Is there a play for OpenAI in agentic commerce? - International Data Corporation
OpenAI is quietly retreating from its vision of becoming a middleman in online checkout.

OpenAI is quietly retreating from its vision of becoming a middleman in online checkout. The company is moving ChatGPT's Instant Checkout feature into apps operated by merchants, away from direct integration with product listings inside the AI assistant — a pivot that reflects the operational complexity retailers face when ceding control of the purchase moment.
"We're evolving how we approach commerce in ChatGPT to better meet merchants and users where they are," an OpenAI spokesperson told Digital Commerce 360. "Instant Checkout is moving to Apps, where purchases can happen more seamlessly."
The Agentic Commerce Protocol (ACP), the infrastructure OpenAI built with payment processor Stripe, survives the pivot. But the original model — ChatGPT surfacing products and closing the sale directly — is giving way to a different architecture: merchants like Target, DoorDash, Instacart, and The Knot now build their own ChatGPT apps, handling checkout on their own terms.
Shopify's president Harley Finkelstein articulated the merchant case against delegation at a Morgan Stanley conference in early March. "Now that is not just the payment," he said. "That is the checkout itself, that is subscriptions, that is inventory, that is shipping taxes, all the different merchandising options that come with any type of transaction." For Shopify, which powers millions of merchants, the checkout is IP — a moat built on transaction data that gets smarter with every order. Surrendering that to an AI assistant means losing the learning loop.

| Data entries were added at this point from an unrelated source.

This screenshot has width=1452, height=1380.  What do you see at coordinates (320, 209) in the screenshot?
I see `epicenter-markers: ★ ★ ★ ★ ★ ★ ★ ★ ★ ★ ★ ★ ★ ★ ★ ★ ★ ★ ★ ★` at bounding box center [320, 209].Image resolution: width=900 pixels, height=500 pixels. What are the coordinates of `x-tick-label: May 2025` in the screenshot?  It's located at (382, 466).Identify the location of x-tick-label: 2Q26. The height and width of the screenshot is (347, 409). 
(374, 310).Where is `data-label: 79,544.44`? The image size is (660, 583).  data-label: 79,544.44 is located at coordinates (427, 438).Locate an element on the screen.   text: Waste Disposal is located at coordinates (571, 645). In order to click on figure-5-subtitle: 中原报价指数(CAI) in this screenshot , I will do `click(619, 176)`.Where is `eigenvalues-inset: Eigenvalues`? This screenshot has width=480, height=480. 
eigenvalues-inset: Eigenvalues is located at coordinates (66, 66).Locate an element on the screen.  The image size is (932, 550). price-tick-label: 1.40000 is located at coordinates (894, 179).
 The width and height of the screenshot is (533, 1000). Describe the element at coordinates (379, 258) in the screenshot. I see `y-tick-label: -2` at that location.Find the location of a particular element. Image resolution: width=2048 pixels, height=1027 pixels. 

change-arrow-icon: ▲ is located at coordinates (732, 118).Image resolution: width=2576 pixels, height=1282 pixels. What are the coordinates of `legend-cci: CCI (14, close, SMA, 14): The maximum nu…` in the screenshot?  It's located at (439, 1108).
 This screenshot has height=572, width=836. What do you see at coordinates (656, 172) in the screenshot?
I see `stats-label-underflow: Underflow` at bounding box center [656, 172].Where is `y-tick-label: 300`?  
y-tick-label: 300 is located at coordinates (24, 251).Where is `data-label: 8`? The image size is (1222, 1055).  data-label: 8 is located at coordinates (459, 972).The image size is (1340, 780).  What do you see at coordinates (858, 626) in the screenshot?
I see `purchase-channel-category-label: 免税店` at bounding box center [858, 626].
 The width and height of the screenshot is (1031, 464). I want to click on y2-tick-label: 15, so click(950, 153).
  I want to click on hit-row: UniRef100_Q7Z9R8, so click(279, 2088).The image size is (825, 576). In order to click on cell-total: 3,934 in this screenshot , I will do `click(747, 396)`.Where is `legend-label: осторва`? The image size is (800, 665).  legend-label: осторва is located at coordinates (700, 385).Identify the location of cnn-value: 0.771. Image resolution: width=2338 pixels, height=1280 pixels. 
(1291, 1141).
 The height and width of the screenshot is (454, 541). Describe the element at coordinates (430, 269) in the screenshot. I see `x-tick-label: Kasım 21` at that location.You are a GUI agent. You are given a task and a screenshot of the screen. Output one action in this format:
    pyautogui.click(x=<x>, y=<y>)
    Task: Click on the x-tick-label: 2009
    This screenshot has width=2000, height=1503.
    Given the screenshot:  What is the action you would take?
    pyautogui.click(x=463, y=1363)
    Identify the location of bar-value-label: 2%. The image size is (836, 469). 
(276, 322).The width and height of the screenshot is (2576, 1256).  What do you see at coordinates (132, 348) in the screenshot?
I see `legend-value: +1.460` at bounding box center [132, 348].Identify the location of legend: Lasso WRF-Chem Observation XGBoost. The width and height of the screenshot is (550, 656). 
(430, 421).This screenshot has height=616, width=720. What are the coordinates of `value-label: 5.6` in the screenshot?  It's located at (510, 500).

OpenAI CFO Sarah Friar outlined the commerce strategy in a January blog post, framing the pivot as a partner-first approach rather than a direct competition with established retail platforms. The company reported $20 billion in annualized revenue in 2025, up from $6 billion in 2024 and $2 billion in 2023 — growth that has come largely from API and enterprise deals, not consumer commerce.
The Instant Checkout flop in ChatGPT is the most recent evidence that the agentic commerce thesis faces a fundamental friction: retailers are not willing to cede the checkout moment to a third-party AI, no matter how capable. The Walmart experience — conversion rates three times lower for direct ChatGPT purchases versus click-outs — reinforces what Shopify has been arguing. Consumers do not want automated single-item purchase authorization from a chatbot they do not control.
What OpenAI retains is the traffic. ChatGPT is generating purchase referrals at a rate that makes it worth pursuing even without a direct transaction cut. The ACP infrastructure means the company remains the plumbing for agentic commerce even as it steps back from being the merchant.